**TASK DIRECTIONS:** Each record must be written out again exactly. Skip any picture it contains.

**GIVEN INFORMATION:**
◇ ◇ ◇ ◇ ◇ ◇ ◇

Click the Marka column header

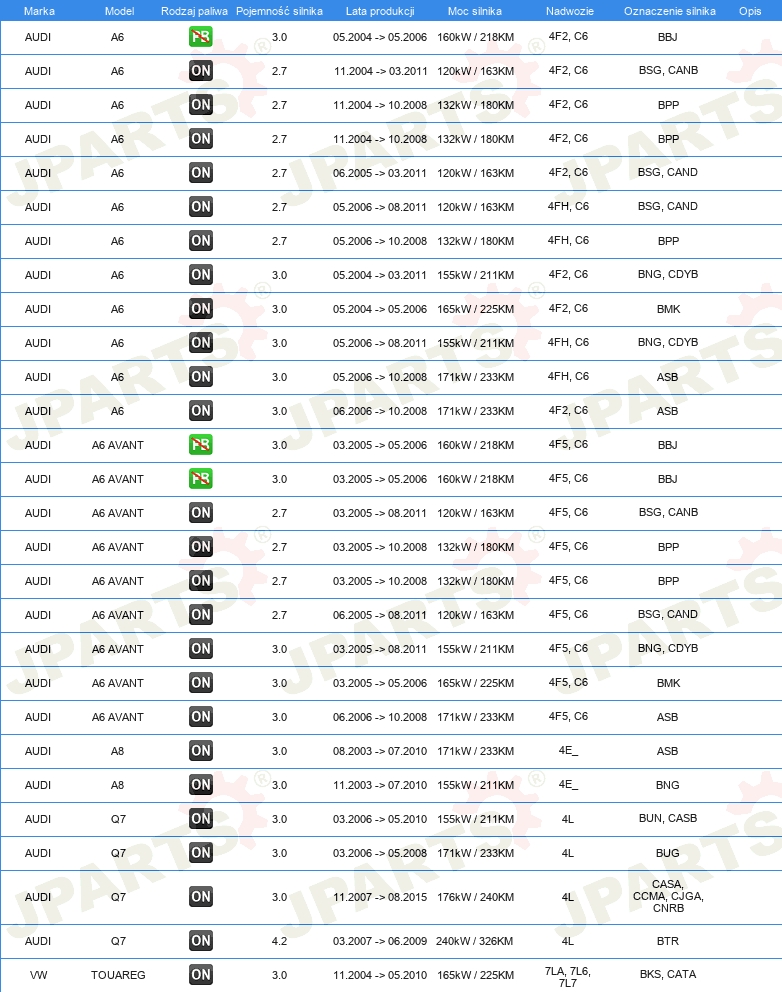[x=39, y=11]
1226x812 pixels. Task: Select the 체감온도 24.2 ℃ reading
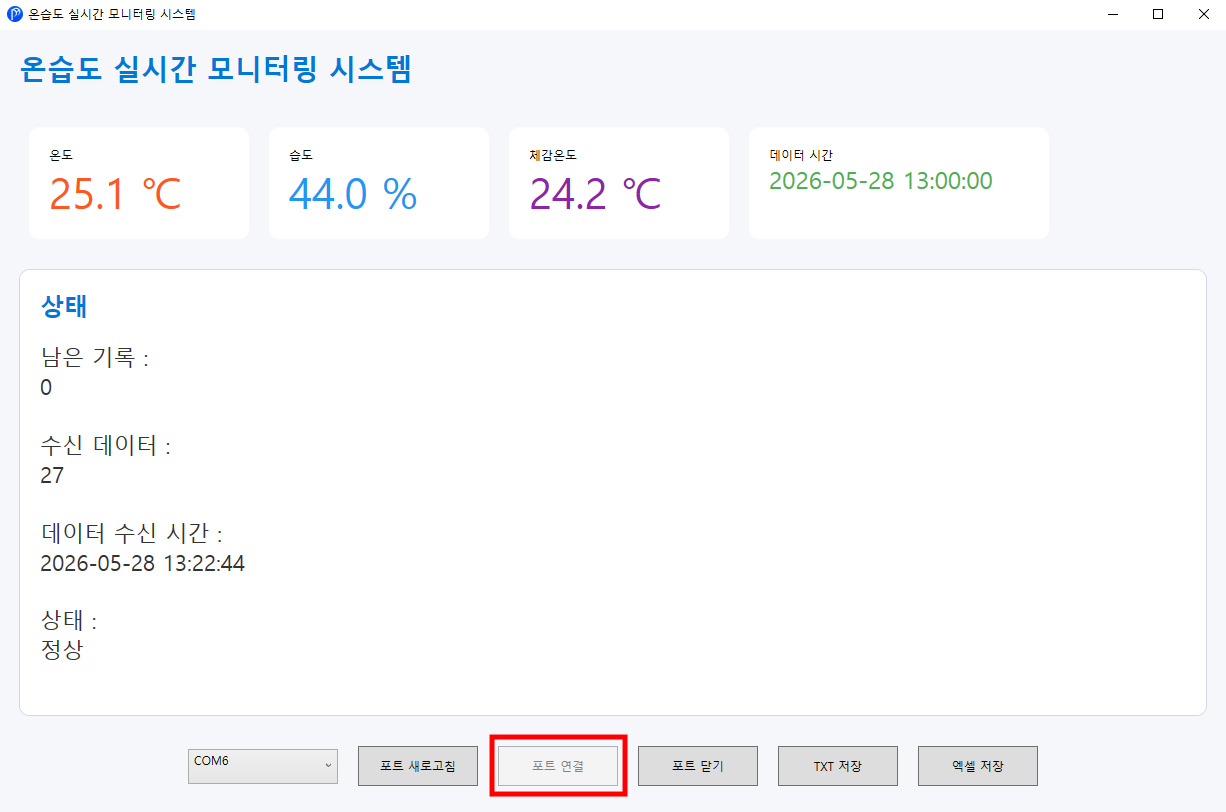tap(595, 194)
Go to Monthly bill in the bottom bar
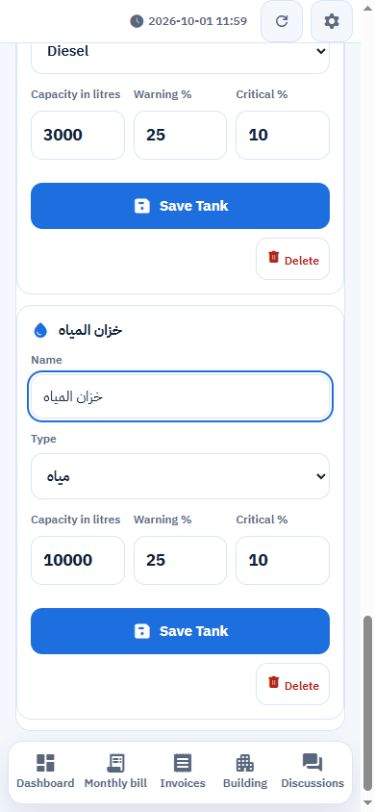Screen dimensions: 375x812 [x=116, y=772]
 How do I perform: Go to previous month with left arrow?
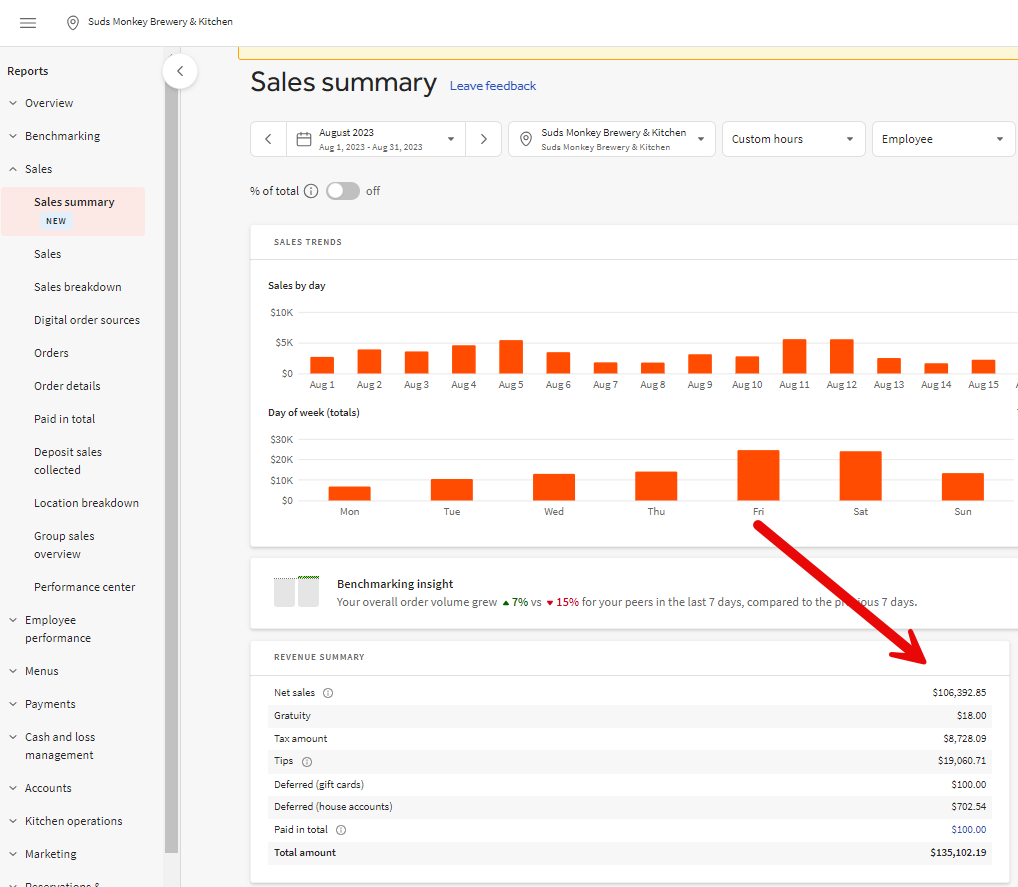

◇ ◇ ◇ ◇ ◇ ◇ ◇

**RESULT OF THE TASK:**
Click the Marka column header

[x=39, y=11]
1226x812 pixels. Task: Select the 체감온도 24.2 ℃ reading
tap(595, 194)
Go to Monthly bill in the bottom bar
Screen dimensions: 375x812 [x=116, y=772]
 How do I perform: Go to previous month with left arrow?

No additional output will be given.